## RECORD EXCERPTS
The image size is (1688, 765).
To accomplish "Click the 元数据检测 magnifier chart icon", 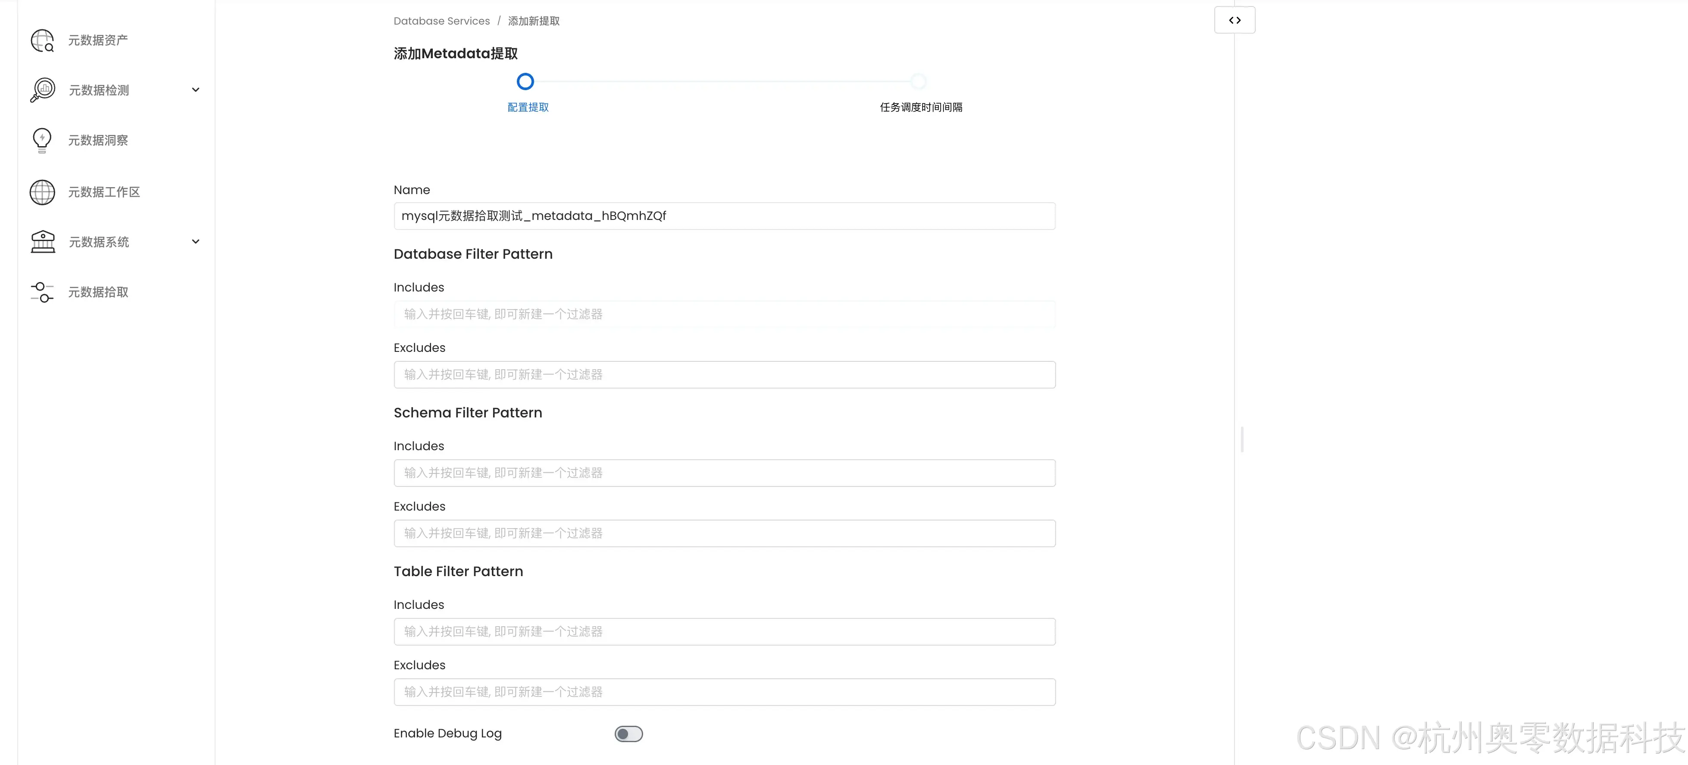I will 43,90.
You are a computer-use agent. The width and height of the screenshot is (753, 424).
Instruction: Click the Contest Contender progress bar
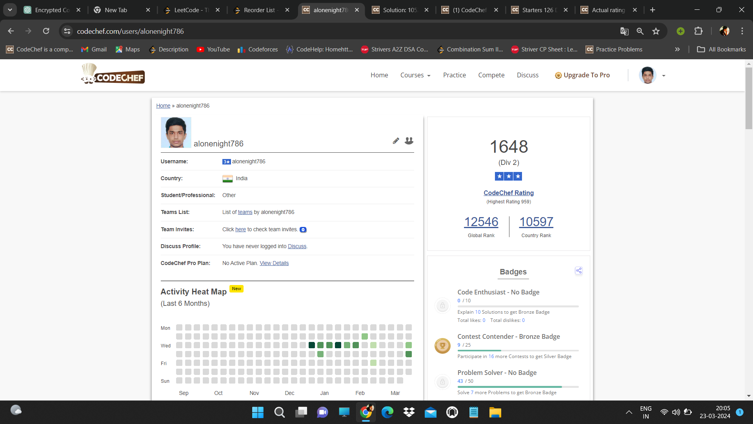[x=518, y=350]
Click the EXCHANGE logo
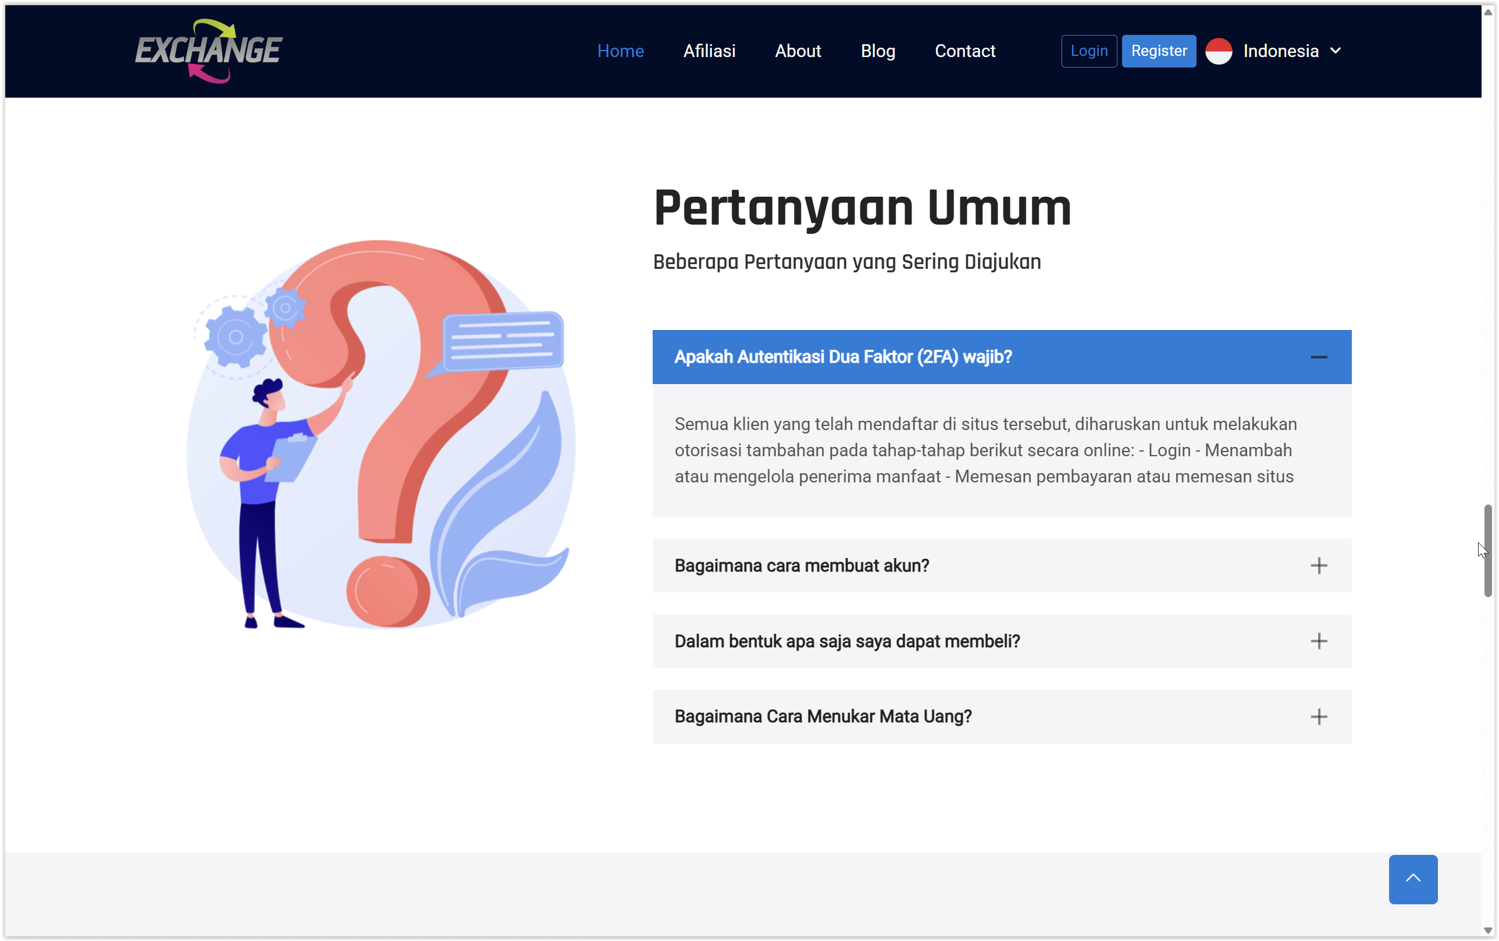 (x=208, y=51)
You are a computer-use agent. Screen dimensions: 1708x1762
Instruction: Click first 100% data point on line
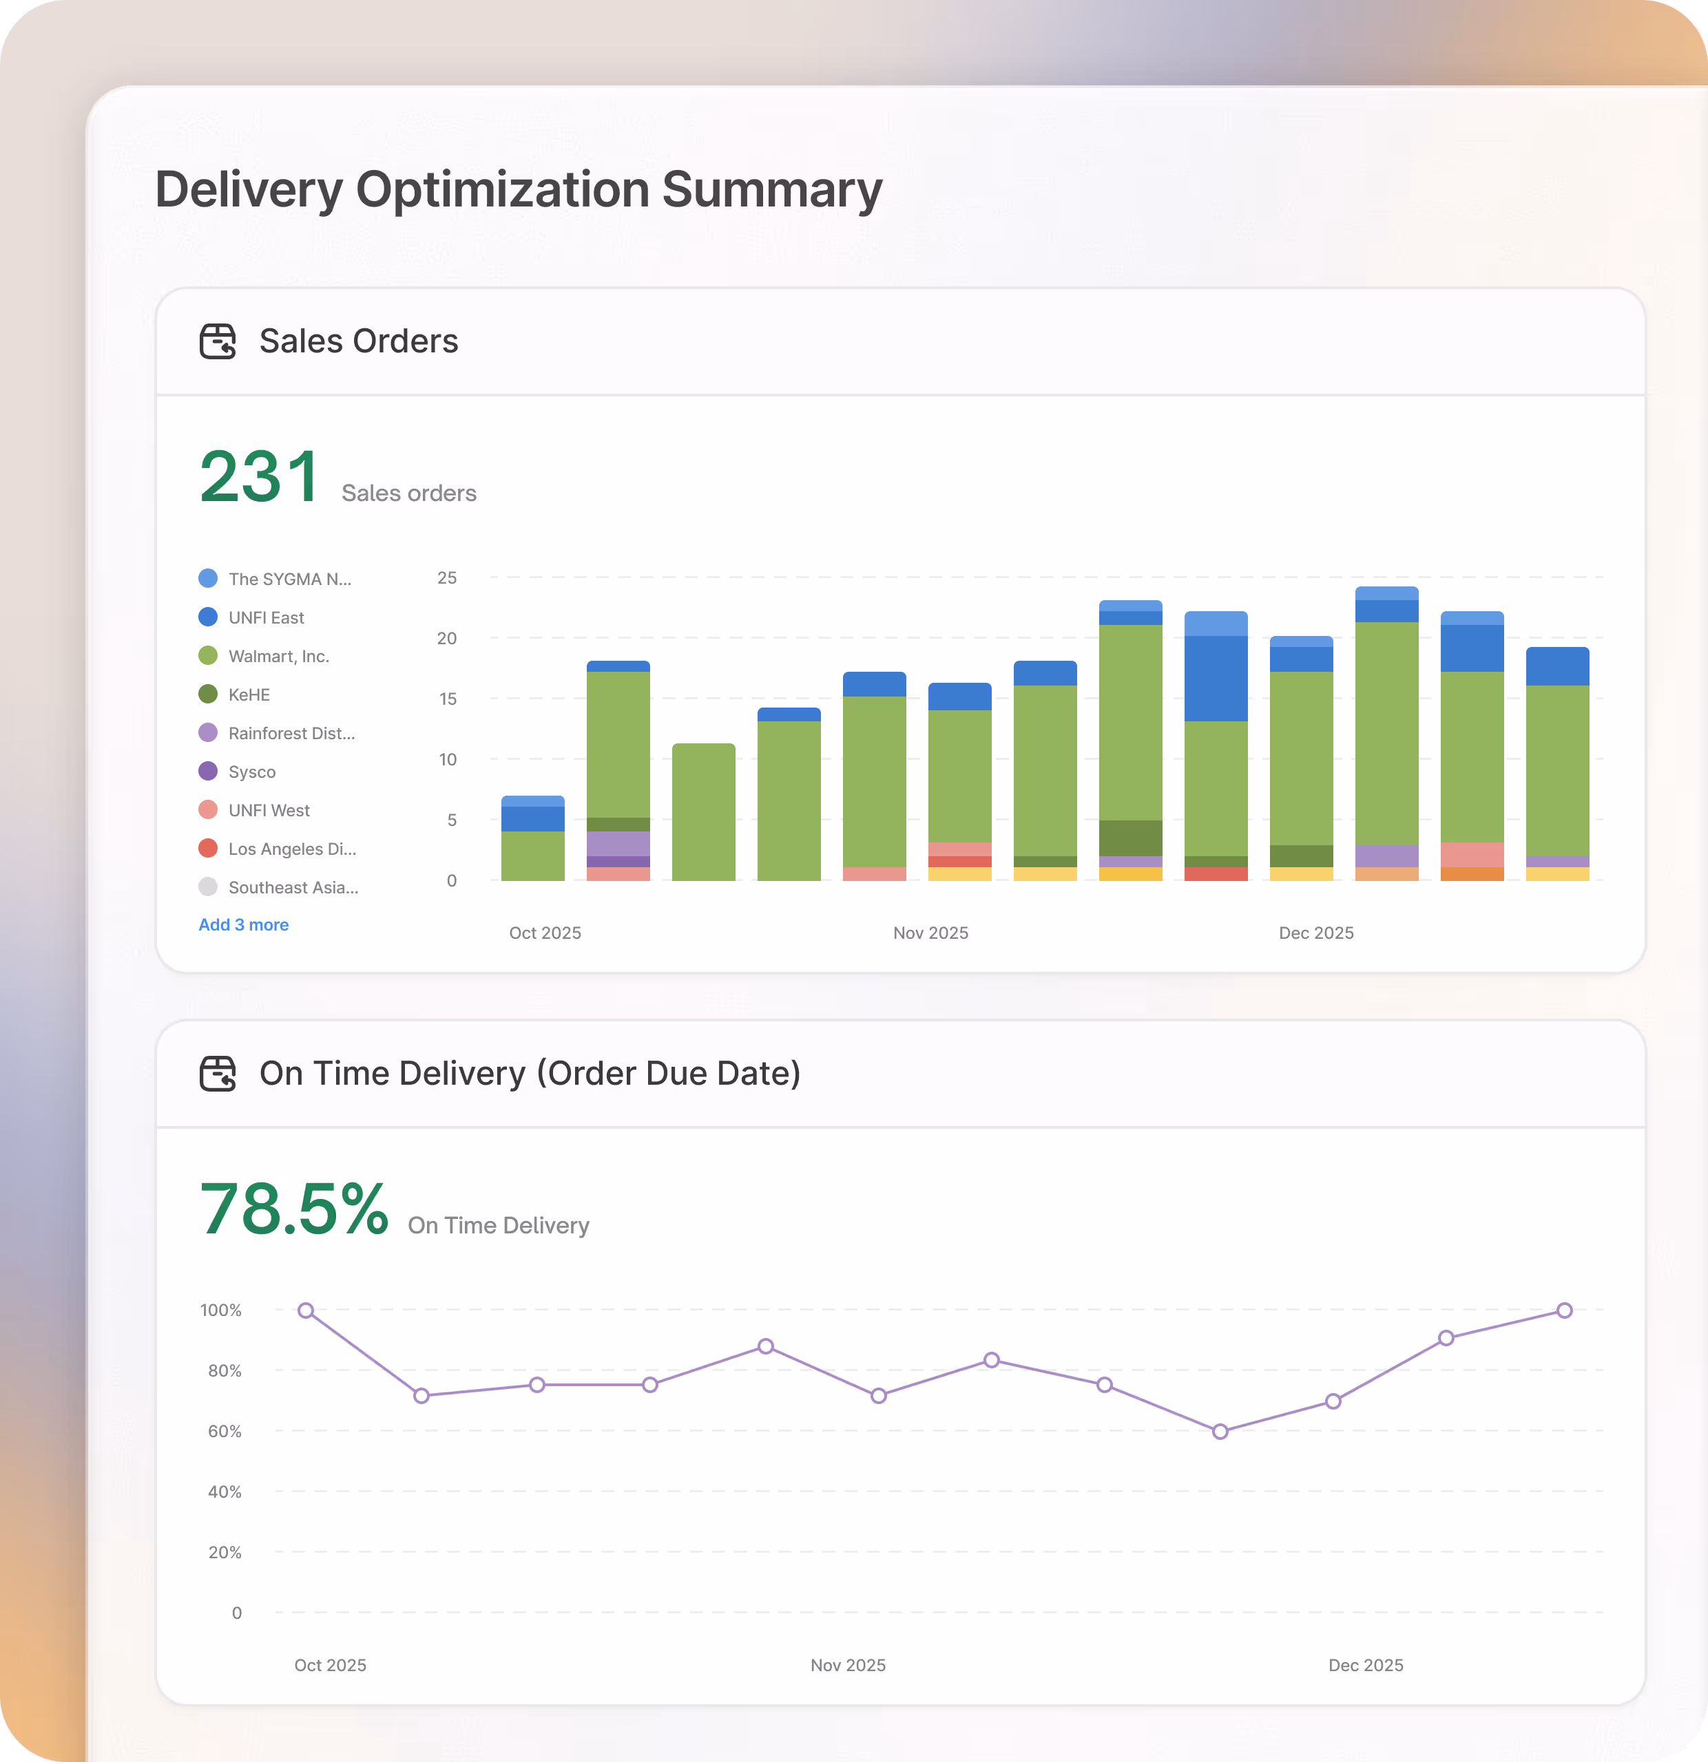click(x=306, y=1311)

## TASK GOAL
Retype, exactly and only, the lines from the one containing "Click the EXCHANGE logo" through the end of the entries, both ends included, and omit all pictures.

## EXERCISE RESULT
Click the EXCHANGE logo
 (x=208, y=51)
You are a computer-use agent. Screen dimensions: 1708x1762
Instruction: Click first 100% data point on line
click(x=306, y=1311)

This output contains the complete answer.